--- begin Source ---
ANNTAYLOR STORES CORPORATION
----------------------------
NOTES TO CONSOLIDATED FINANCIAL STATEMENTS--(CONTINUED)
-------------------------------------------------------


8. OTHER EQUITY AND STOCK INCENTIVE PLANS (CONTINUED)

STOCK INCENTIVE PLANS (CONTINUED)

The weighted average fair values of options at their grant date during
Fiscal 2002, 2001, and 2000, where the exercise price equaled the market
price on the date of grant, were $15.95, $12.91, and $9.03, respectively.
The estimated fair value of each option grant is calculated using the
Black-Scholes option-pricing model, with the following weighted average
assumptions:

FISCAL YEARS ENDED
----------------------------------------------------
FEBRUARY 1, 2003 FEBRUARY 2, 2002 FEBRUARY 3, 2001
---------------- ---------------- ----------------
Expected volatility ........ 74.7% 82.2% 69.7%
Risk-free interest rate..... 1.7% 5.6% 5.9%
Expected life (years)....... 4.0 4.5 4.0
Dividend yield ............. -- -- --

The 1992 Plan and 2002 Plan also include restricted stock and unit
awards. A unit represents the right to receive the cash value of a share of
common stock on the date the restrictions on the unit lapse. The
restrictions on grants generally lapse over a four-year period from the date
of the grant. In the event a grantee terminates employment with the Company,
any restricted stock or restricted units remaining subject to restrictions
are forfeited. During Fiscal 2000, 2001 and 2002, certain executives were
awarded restricted common stock. The resulting unearned compensation
expense, based upon the market value on the date of grants, was charged to
stockholders' equity and is being amortized over the restricted period.
--- end Source ---
--- begin Record extracts ---
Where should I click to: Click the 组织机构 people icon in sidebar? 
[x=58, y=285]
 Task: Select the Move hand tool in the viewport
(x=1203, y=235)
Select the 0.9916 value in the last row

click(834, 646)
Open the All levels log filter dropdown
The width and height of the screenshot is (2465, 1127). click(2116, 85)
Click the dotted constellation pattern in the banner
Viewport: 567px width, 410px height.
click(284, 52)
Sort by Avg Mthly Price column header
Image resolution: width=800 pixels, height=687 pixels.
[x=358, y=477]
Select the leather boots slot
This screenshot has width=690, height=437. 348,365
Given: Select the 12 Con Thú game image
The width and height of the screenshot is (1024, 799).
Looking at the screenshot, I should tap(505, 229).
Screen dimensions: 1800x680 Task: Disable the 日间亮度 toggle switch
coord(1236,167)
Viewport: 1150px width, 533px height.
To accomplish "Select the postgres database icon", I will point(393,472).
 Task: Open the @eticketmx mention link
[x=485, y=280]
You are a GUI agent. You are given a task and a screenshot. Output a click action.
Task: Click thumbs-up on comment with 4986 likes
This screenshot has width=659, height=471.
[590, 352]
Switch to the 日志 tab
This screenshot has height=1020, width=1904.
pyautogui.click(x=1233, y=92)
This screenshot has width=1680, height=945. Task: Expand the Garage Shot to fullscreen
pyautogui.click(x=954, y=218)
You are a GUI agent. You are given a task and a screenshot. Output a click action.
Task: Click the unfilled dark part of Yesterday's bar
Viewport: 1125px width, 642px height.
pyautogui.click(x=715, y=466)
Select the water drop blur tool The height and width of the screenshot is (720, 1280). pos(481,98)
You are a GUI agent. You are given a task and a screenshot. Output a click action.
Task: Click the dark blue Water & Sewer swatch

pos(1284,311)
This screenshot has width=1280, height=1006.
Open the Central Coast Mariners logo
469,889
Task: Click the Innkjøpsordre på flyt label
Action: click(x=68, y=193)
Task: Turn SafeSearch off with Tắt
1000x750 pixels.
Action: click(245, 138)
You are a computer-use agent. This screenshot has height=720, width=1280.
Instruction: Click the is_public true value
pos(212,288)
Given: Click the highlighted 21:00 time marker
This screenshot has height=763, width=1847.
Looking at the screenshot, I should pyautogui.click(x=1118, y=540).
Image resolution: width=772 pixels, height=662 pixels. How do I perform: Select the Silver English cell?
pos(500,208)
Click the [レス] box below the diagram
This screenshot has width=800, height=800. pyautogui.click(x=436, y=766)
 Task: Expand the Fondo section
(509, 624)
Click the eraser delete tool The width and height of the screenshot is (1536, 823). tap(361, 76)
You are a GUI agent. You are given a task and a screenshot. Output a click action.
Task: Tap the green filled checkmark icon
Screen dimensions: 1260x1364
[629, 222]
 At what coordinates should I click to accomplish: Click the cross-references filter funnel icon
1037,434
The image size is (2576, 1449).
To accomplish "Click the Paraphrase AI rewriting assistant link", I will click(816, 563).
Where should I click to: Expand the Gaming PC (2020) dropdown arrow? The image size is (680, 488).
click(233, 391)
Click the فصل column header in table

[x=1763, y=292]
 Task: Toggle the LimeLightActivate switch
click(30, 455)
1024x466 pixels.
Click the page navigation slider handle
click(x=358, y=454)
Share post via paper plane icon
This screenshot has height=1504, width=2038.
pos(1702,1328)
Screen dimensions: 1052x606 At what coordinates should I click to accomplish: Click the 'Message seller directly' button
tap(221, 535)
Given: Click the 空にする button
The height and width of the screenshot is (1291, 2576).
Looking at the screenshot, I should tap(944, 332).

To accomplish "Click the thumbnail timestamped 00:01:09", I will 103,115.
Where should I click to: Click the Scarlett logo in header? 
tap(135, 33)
--- end Record extracts ---
- Required task A -
List every weighted average assumption that the stock incentive plan note gives for the Black-Scholes option-pricing model.
- Required task B -
In the stock incentive plan note, recast the paragraph beginning "The 1992 Plan and 2002 Plan also include" as a short bulleted list that keeps its main facts.
- Required task C -
Carry on the stock incentive plan note from its final sentence.

- Task response A -
Expected volatility
Risk-free interest rate
Expected life (years)
Dividend yield

- Task response B -
- The 1992 Plan and 2002 Plan also provide restricted stock and unit awards.
- A unit is the right to receive the cash value of a share of common stock on the date its restrictions lapse.
- Restrictions generally lapse over four years from the grant date.
- If a grantee leaves the Company, any restricted stock or units still under restriction are forfeited.
- Certain executives received restricted common stock during Fiscal 2000, 2001 and 2002.
- The resulting unearned compensation expense, based on market value at the grant dates, was charged to stockholders' equity and is being amortized over the restricted period.

- Task response C -
The following table summarizes restricted stock activity and its impact
on net income for the years ended February 1, 2003, February 2, 2002 and
February 3, 2001.


FISCAL YEARS ENDED
--------------------------------------
FEBRUARY 1, FEBRUARY 2, FEBRUARY 3,
2003 2002 2001
------- ------- -------
(DOLLARS IN THOUSANDS)

Shares outstanding - beginning of period 557,127 161,753 161,587
Shares granted ......................... 36,150 481,500 192,750
Shares vested .......................... (172,627) (12,501) (53,334)
Shares forfeited ....................... (15,375) (73,625) (139,250)
------- ------- -------
Shares outstanding - end of period ..... 405,275 557,127 161,753
======= ======= =======
Compensation expense ................... $ 5,937 $ 1,855 $ 1,210
======= ======= =======

STOCKHOLDER RIGHTS PLAN

On May 18, 2000, the Board of Directors of the Company adopted a
Stockholder Rights Plan, pursuant to which Rights were distributed as a
dividend at the rate of one Right for each share of common stock of the
Company held by stockholders of record as of the close of business on May 30,
2000. As a result of the 3-for-2 split of the Company's common stock on May
20, 2002, each share of common stock now represents two-thirds of a Right.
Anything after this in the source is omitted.